A couple of days ago the media (along with pretty much every person who considers themselves middle class) got all riled about a group of rich parents, including a couple of notable celebrities, who got caught bribing and cheating and lying their kid’s way into “elite” colleges.
I’ll admit, I did have my own little moment of HELL YEAH watching people whose plastic surgery cost more than my college education get dragged through the mud and fitted for orange jumpsuits. But it was tempered with, “wait, why is this news?”
I mean I don’t think its news to anyone that the super wealthy are paying their way into certain elite schools. Whether it’s endowments or new buildings or fancy galas and celebrity appearances – there are a million legal ways to finagle your precious crotchfruit into college. Which is why I find it particularly perplexing that these rich folks resorted to such pedestrian methods of persuasion like changing test scores and bribing water polo coaches. Just pay for the damn pool, Felicity! It’s cheaper, and tax deductible!
But what IS interesting to me about this whole debacle is the conversation that it creates around the “fairness” of the college admissions process in general, and the elite college admissions process in particular. It’s easy to delight in the egregious missteps of uber-rich and often-untouchable celebrities, but it takes a much more self-reflective eye to see the numerous ways in which the middle class has bought and paid for their college admissions, too.
Take, for example, the SAT. While you and I may not have the means (or audacity) to pay off test administrators or retain experts to change our answers, consider the sum spent on SAT prep courses, tutoring, and multiple test attempts geared toward improving outcomes. Are these aids legal? They certainly are. But are they fair?
Not if you are a student whose family can’t afford them.

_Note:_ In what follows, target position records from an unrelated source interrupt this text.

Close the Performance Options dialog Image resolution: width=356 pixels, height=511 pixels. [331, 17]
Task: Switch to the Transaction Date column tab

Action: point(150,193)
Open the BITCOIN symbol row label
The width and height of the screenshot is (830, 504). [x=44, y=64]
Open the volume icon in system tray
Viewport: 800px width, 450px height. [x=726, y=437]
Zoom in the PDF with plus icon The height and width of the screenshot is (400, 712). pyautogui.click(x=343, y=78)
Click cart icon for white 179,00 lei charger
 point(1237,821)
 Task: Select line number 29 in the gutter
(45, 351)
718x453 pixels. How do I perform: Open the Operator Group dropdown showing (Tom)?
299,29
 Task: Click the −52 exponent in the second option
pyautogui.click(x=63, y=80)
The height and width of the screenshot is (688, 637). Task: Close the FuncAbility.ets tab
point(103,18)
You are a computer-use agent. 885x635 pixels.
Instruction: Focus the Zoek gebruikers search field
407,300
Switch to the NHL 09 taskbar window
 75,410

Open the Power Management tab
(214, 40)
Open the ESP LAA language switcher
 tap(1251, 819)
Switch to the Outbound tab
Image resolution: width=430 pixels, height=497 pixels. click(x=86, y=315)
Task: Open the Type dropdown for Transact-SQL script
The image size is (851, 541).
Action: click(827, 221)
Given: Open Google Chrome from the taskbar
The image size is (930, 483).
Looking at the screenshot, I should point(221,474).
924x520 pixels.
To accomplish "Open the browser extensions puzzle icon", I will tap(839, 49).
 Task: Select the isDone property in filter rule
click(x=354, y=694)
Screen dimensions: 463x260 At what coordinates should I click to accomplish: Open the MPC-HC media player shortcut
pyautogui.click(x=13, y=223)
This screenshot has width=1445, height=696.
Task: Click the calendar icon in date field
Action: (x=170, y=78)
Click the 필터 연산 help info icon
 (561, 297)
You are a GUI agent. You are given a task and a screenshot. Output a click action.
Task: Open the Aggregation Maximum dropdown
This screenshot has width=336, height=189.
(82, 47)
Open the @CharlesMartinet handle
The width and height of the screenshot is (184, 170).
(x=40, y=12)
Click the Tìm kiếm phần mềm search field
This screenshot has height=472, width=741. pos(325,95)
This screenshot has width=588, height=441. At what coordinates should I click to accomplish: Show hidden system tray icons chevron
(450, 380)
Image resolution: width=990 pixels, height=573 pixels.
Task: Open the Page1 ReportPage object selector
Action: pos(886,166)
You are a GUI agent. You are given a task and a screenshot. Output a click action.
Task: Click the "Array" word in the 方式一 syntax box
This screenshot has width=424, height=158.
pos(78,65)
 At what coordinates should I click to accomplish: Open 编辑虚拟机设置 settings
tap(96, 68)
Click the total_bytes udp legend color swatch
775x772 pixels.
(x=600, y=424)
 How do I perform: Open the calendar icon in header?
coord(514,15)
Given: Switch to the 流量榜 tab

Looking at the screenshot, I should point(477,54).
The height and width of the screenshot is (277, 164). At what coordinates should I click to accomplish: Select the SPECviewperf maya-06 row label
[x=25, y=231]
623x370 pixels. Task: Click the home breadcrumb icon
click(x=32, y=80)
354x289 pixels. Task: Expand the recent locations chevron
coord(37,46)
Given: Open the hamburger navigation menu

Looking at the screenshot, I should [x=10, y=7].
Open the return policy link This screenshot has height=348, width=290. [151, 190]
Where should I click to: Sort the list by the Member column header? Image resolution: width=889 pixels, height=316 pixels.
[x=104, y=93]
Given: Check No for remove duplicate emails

If a person can pay $1600 for a “guaranteed” minimum score – is that not “paying your way” into college, too?
And then there’s the AP (Advanced Placement) courses – an almost expected line item on any elite applicant’s resume – err – transcript. At $94 a pop just to take one test, a roster of AP classes is an expensive proposition for a family that is perhaps already in need of assistance to feed their student lunch.
And then there’s the cello lessons and dance classes and leadership intensives and study abroad. All bought and paid for by middle class parents who, rightfully so, would like to provide their child with a diverse and stimulating extracurricular life – and college application.
Now, don’t get me wrong, I did all that shit, too (minus the SAT classes because I refused, and have the scores to prove it).
But I’m not suggesting that we stop allowing kids to do anything that costs money because it might not be fair. I’m just pointing out that the entire process is inherently not fair. The college admissions process, like so many other avenues to opportunity, was broken long before Lori Loughlin did a shitty job of trying to cheat it.
I’m also suggesting one other thing.
Please stop obsessing about “elite colleges.”
The selectivity of the college you went to says more about how much money and privilege you have than how many brain cells you have and employers know it. That’s not to say that people who go to Harvard aren’t wildly smart, it’s just pointing out that plenty of people who are also wildly smart – didn’t.
So instead of selectivity, let’s change the focus to fit. To educational merit. To teaching styles and course catalogs and how good the food is in the caf.
If we can flip the script on what makes some colleges bumper sticker worthy and others not – than the need to “pay your way in” anywhere would be greatly diminished.
And just because I got docked like 50 points on my SAT writing test for “failing to present a clear and concise conclusion”…
I don’t have the answer for how to make college admissions fair (although I do think axing the SAT would be an excellent first step) – but I believe that tempering our obsession with elitism is a step in the right direction toward a college admissions process that is focused on fit, rather than exceptionalism.
P.S. English and writing were my lowest SAT scores overall (lower even than math and Spanish). I got my first professional job as a copywriter, and now you’re reading my blog – all the way to the third ending. If that doesn’t tell you something about the validity of standardized testing, maybe you should rewrite your conclusion.